[MATERIAL TO PROCESS — start]
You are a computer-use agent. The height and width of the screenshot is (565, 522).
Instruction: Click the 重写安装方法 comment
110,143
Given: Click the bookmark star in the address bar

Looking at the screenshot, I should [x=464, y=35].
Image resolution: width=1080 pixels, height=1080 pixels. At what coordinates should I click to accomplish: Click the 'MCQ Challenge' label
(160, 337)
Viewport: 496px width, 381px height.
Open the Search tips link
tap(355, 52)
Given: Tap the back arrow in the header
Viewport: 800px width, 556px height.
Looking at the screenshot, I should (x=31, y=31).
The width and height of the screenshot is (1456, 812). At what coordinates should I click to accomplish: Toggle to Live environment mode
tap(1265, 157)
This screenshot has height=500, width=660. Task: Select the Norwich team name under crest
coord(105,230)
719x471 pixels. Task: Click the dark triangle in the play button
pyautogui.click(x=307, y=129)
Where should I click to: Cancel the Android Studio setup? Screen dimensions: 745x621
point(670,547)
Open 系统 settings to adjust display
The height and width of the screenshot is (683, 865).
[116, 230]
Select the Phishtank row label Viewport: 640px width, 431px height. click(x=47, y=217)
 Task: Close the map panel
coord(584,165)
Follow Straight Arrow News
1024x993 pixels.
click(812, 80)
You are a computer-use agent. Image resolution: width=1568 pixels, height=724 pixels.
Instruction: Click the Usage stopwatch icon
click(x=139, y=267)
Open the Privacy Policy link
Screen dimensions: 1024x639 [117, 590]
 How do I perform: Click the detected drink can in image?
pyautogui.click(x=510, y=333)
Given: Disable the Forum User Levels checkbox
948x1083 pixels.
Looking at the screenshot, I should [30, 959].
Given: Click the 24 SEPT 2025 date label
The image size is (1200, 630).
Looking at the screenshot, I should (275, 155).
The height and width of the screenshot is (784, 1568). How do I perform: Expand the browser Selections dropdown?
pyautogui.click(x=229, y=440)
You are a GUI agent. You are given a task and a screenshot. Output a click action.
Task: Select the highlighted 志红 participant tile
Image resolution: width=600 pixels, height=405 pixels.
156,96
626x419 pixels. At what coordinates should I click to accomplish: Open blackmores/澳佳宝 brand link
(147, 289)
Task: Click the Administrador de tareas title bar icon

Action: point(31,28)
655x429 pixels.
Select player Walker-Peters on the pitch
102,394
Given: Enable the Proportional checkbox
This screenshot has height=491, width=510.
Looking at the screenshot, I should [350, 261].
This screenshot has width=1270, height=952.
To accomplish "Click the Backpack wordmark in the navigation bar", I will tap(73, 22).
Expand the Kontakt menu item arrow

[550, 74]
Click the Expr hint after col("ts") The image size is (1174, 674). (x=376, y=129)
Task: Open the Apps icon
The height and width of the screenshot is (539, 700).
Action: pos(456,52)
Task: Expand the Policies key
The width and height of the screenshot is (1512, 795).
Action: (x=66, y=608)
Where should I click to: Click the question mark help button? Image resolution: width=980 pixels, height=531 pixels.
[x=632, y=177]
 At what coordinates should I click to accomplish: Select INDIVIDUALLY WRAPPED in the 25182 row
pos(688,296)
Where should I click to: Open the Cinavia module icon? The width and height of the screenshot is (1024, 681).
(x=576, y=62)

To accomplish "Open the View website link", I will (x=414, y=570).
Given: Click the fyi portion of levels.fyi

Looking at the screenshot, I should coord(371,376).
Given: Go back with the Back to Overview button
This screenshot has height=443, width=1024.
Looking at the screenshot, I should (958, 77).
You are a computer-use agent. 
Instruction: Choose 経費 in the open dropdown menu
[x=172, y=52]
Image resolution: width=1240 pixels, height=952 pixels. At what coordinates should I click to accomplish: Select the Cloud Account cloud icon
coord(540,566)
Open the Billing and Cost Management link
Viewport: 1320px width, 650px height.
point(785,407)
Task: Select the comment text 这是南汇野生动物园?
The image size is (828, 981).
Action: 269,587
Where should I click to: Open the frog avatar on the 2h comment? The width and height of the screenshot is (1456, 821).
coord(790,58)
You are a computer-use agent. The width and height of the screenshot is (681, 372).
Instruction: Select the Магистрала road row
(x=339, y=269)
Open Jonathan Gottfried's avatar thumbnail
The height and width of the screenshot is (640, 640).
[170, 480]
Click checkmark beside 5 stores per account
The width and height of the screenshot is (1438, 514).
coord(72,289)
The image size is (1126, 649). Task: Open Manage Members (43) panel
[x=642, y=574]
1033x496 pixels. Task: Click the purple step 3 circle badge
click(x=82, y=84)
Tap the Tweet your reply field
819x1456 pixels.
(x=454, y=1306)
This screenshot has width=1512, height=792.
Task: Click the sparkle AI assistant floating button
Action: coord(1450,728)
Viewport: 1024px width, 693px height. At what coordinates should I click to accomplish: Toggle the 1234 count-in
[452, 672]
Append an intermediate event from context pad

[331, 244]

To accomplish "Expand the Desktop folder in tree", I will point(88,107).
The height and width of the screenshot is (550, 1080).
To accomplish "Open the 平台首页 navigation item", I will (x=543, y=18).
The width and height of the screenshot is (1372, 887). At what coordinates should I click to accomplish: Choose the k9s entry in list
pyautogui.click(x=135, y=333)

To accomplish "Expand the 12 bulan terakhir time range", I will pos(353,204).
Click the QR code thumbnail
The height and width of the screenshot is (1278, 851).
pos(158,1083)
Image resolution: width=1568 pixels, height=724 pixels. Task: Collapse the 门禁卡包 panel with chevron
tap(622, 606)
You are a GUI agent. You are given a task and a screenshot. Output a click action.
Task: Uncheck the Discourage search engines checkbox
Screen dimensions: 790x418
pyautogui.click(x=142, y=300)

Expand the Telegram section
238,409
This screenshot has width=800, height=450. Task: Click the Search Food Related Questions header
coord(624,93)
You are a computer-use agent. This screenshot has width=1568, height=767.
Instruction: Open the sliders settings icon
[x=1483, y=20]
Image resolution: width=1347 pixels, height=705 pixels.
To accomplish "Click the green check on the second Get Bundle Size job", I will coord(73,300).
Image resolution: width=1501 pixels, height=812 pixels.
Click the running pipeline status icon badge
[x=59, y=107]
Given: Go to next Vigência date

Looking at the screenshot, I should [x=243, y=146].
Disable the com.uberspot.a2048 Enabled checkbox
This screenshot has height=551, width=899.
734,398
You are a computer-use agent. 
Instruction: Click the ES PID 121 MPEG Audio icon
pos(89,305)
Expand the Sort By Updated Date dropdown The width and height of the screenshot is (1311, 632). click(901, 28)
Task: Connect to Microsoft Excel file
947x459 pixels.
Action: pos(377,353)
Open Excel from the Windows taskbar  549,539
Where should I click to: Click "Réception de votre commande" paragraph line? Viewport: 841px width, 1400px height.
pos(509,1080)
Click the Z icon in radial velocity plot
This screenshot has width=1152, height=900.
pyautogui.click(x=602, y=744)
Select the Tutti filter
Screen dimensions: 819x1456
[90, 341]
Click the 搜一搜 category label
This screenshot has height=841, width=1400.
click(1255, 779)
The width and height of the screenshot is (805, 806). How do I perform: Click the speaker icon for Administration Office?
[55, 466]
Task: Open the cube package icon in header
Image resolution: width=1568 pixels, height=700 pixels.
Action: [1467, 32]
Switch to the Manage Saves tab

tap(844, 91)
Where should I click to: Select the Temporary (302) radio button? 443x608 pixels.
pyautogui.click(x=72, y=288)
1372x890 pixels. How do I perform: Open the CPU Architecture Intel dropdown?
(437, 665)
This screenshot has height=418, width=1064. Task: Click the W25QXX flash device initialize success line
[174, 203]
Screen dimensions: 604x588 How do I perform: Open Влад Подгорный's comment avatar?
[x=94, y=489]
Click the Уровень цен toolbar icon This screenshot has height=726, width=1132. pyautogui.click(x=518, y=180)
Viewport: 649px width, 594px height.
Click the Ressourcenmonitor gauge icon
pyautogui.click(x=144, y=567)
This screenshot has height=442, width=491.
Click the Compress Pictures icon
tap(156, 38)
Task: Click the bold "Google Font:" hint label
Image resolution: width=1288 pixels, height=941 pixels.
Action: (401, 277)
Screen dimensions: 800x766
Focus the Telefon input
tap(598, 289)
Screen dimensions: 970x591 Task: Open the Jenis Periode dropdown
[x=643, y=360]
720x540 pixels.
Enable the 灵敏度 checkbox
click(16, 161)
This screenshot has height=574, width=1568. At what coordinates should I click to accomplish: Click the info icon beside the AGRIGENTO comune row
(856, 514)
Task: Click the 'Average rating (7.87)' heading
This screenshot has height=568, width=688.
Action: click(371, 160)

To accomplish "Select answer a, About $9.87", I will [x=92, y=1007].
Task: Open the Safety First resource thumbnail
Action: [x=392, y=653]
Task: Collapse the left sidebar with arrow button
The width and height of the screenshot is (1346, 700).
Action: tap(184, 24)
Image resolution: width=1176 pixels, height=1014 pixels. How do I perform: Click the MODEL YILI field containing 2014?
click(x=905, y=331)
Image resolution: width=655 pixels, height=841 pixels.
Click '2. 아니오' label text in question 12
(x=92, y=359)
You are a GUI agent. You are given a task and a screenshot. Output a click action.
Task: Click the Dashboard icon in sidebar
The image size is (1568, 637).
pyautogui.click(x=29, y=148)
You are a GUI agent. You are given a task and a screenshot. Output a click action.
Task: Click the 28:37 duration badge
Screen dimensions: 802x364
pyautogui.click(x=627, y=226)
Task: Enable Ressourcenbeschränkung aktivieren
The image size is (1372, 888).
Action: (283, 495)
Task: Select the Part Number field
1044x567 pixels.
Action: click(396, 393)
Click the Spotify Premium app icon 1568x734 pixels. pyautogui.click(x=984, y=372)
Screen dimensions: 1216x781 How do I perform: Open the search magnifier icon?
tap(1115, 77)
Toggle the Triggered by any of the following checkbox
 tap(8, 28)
[MATERIAL TO PROCESS — finish]
DIRECTIONS
Return a word-for-word copy of the lines from the beginning of the listing to the line holding "Given: Tap the back arrow in the header", both kept.

SOLUTION
You are a computer-use agent. The height and width of the screenshot is (565, 522).
Instruction: Click the 重写安装方法 comment
110,143
Given: Click the bookmark star in the address bar

Looking at the screenshot, I should [x=464, y=35].
Image resolution: width=1080 pixels, height=1080 pixels. At what coordinates should I click to accomplish: Click the 'MCQ Challenge' label
(160, 337)
Viewport: 496px width, 381px height.
Open the Search tips link
tap(355, 52)
Given: Tap the back arrow in the header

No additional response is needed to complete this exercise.